▶ [DESCRIPTION OF THE TASK]
Please write out all of the data below exactly, without including the pictures.

▶ [SOURCE MATERIAL]
━━━━━━━━━━━━━━━━

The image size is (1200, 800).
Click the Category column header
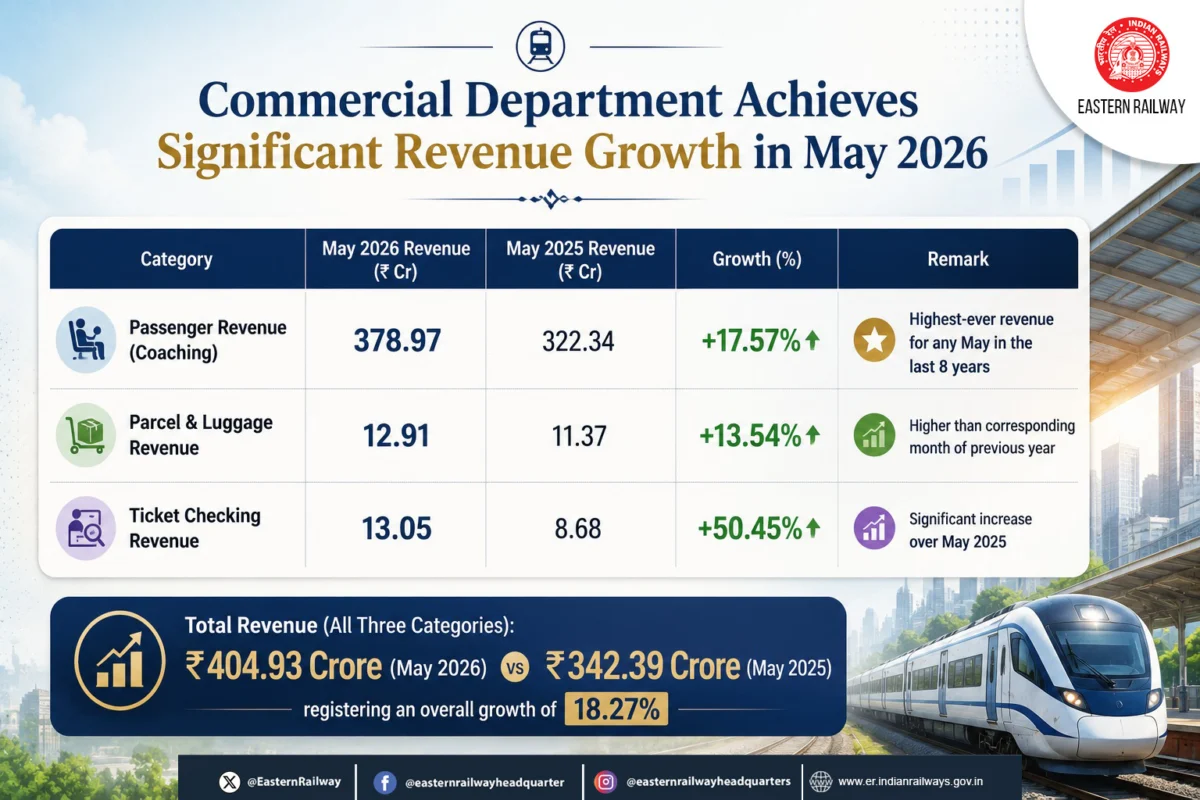click(177, 259)
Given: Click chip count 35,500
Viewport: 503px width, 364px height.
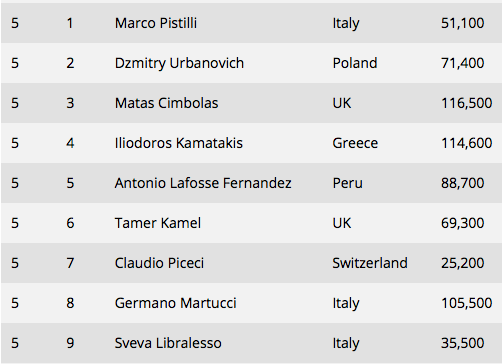Looking at the screenshot, I should [463, 343].
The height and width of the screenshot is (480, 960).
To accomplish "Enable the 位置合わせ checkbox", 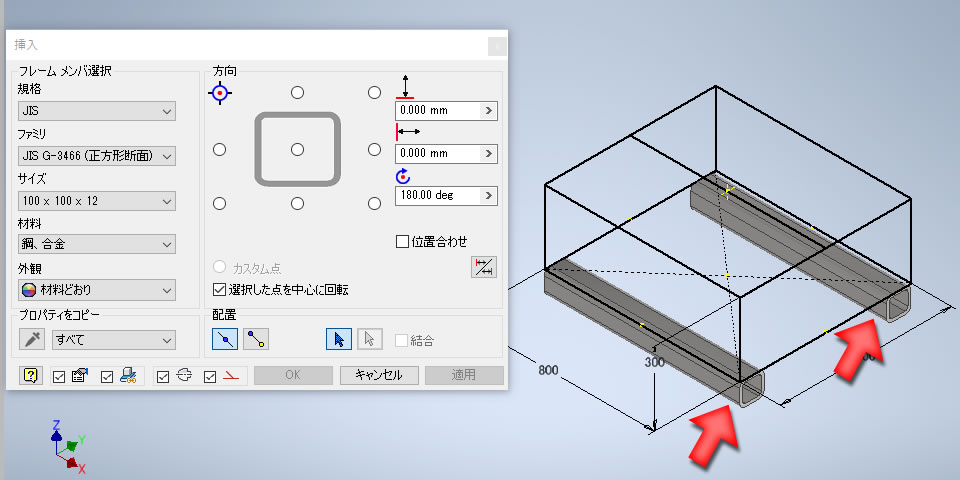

━━━━━━━━━━━━━━━━

▶ [TASK OUTPUT]
The image size is (1200, 800).
Click the Category column header
click(177, 259)
Given: Click chip count 35,500
Viewport: 503px width, 364px height.
Looking at the screenshot, I should [463, 343].
The height and width of the screenshot is (480, 960).
To accomplish "Enable the 位置合わせ checkbox", 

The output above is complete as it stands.